Table 3 shows the results of HLM regression models using the logit-link function for dichotomous data. The coefficients represent odd ratios of transitioning to full-time and part-time work, relative to remaining fully retired in wavet+1. Models 1 and 2 provided a baseline composed of control variables. In these models, men had greater odds than women of transitioning back to full-time work but lower odds of transitioning to part-time work. Consistent with earlier research (Choi, 2000; Hardy, 1991), these results did not indicate racial differences in the odds of returning to work. Increases in poor health, physical limitations, and retirement satisfaction were associated with reduced odds of returning to either form of work. In contrast, increases in household earnings were associated with larger odds of returning to both part-time and full-time work. Because earnings are generally similar within households (Schwartz, 2010), it may be that this represented workers with the greatest human capital and who were most qualified to secure new employment. This may also explain why, in contrast to earlier studies, there was no impact of education on returning to work; that is, variation based on the ability to secure new employment was being captured in the earnings measure rather than the education measure.

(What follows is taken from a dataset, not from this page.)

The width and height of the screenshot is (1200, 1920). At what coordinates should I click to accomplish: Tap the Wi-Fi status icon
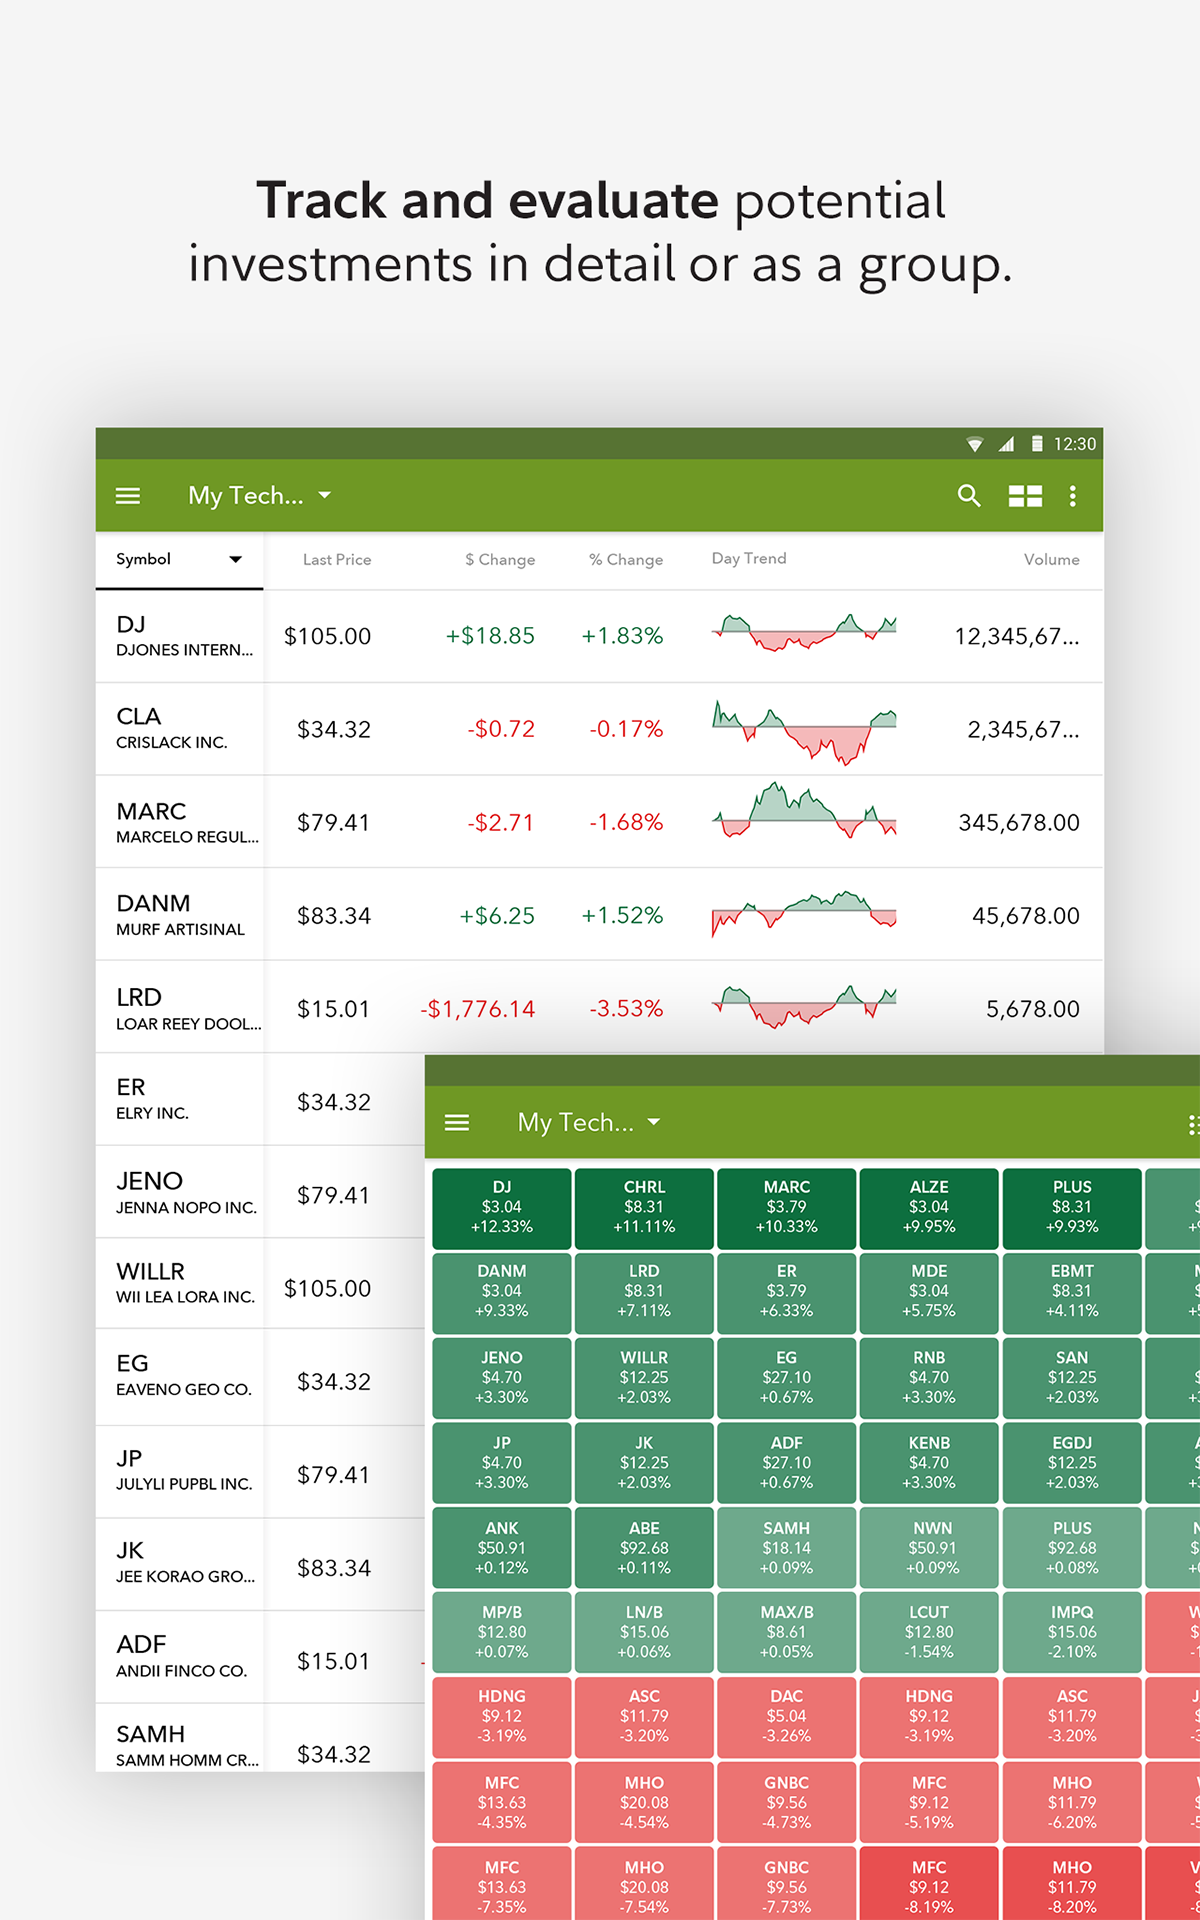coord(975,444)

Results from these models also indicated that increases in age and assets were associated with lower odds of transitioning to full-time work but had no significant impact on part-time work, whereas having a working spouse was associated with a reduction in odds of transitioning to part-time work but had no significant impact on returning to full-time work.

Table 3.

Binomial Growth Models of Returning to Work After Full Retirement

Model 1 Model 2 Model 3 Model 4 Model 5 Model 6
Full time Part time Full time Part time Full time Part time
Intercept 283.880** (1.428) 0.581 (0.899) 408.126** (1.454) 0.630 (0.900) 189.116** (1.462) 0.643 (0.903)
Insurance
    Insured 0.438** (0.202) 0.856 (0.131)
    Public insurancea 0.751 (0.334) 0.668* (0.177)
    Direct insurancea 1.858* (0.257) 1.578** (0.141)
    Uninsureda 2.357** (0.221) 1.133 (0.139)
Time invariant controls
    Menb 1.460* (0.163) 0.793* (0.091) 1.430* (0.164) 0.790* (0.091) 1.453* (0.166) 0.805* (0.092)
    African Americanc 1.323 (0.197) 1.100 (0.120) 1.320 (0.196) 1.099 (0.121) 1.354 (0.200) 1.129 (0.121)
    Hispanicc 0.770 (0.367) 1.016 (0.191) 0.718 (0.362) 1.008 (0.190) 0.728 (0.363) 1.031 (0.191)
    Other racec 0.564 (0.742) 0.752 (0.362) 0.538 (0.737) 0.748 (0.363) 0.543 (0.738) 0.746 (0.366)
    Education 1.015 (0.031) 1.008 (0.018) 1.024 (0.031) 1.009 (0.018) 1.021 (0.031) 1.006 (0.018)
Time varying
    Age 0.877** (0.026) 0.989 (0.014) 0.876** (0.026) 0.989 (0.014) 0.875** (0.026) 0.988 (0.014)
    Pensions 0.984 (0.014) 0.992 (0.008) 0.993 (0.014) 0.993 (0.008) 0.996 (0.014) 0.994 (0.008)
    Social security 1.028 (0.018) 0.983 (0.010) 1.024 (0.018) 0.982 (0.010) 1.023 (0.018) 0.981* (0.010)
    Earnings 1.052** (0.013) 1.073** (0.007) 1.052** (0.013) 1.073** (0.007) 1.055** (0.013) 1.073** (0.007)
    Assets 0.955* (0.022) 0.993 (0.014) 0.966 (0.023) 0.995 (0.014) 0.960 (0.023) 0.984 (0.015)
    Spouse workingd 0.885 (0.228) 0.612** (0.137) 0.985 (0.233) 0.619** (0.138) 0.979 (0.237) 0.619** (0.138)
    Spouse not workingd 0.830 (0.214) 0.849 (0.122) 0.884 (0.219) 0.854 (0.122) 0.875 (0.223) 0.848 (0.122)
    Physical limitations 0.761** (0.076) 0.808** (0.041) 0.773** (0.076) 0.809** (0.041) 0.785** (0.079) 0.823** (0.041)
    Chronic conditions 0.873 (0.085) 0.980 (0.049) 0.887 (0.085) 0.982 (0.049) 0.898 (0.085) 0.993 (0.049)
    Poor health 0.775** (0.093) 0.820** (0.051) 0.772** (0.091) 0.820** (0.051) 0.783** (0.091) 0.830** (0.051)
    Retirement satisfaction 0.319** (0.182) 0.411** (0.096) 0.339** (0.178) 0.415** (0.097) 0.346** (0.181) 0.418** (0.097)
Model statistics
    Deviance 16704.179 19330.814 16686.198 19329.396 16678.588 19312.038
    Parameters 18 18 19 19 21 21
    Akaike Information Criterion 16740.18 19366.81 16724.20 19367.40 16720.59 19354.04

Notes. n = 4,513; N = 8,153. Coefficients are reported as odds ratios; standard errors in parentheses. Outcome measures are led so that covariates in wavet predict work status in wavet+1 relative to remaining retired.

a

Employer insurance

b

Men

c

White

d

Unmarried.

*Significant at p < .05, **significant at p < .01.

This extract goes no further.